Start of Extracted entries

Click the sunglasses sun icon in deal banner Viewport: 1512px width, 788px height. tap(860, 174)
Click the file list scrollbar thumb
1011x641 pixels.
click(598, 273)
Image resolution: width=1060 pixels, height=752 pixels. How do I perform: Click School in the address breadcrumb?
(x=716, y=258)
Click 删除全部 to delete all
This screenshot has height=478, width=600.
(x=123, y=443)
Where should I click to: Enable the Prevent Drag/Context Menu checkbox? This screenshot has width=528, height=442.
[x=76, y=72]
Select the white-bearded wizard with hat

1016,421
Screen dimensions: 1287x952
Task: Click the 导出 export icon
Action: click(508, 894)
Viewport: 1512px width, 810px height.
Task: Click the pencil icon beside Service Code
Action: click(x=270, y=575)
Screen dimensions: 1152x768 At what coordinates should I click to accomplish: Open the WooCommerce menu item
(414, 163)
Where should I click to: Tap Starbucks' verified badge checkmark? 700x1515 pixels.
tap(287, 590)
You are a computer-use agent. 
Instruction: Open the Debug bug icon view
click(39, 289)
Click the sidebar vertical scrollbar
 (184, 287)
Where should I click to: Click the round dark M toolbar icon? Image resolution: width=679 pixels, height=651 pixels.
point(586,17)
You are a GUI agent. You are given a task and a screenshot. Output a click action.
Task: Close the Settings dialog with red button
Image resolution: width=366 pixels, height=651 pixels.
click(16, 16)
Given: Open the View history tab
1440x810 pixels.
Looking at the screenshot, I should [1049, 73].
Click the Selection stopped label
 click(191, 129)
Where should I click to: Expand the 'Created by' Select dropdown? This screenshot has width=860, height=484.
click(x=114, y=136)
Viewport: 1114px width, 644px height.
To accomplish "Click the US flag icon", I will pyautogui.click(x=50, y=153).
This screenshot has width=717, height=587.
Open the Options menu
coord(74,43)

End of Extracted entries

_What needs to be done_. Where does the string "agent" appear in the records? Copy every line that holds it.

_Response to the task_.
You are a computer-use agent. 
You are a GUI agent. You are given a task and a screenshot. Output a click action.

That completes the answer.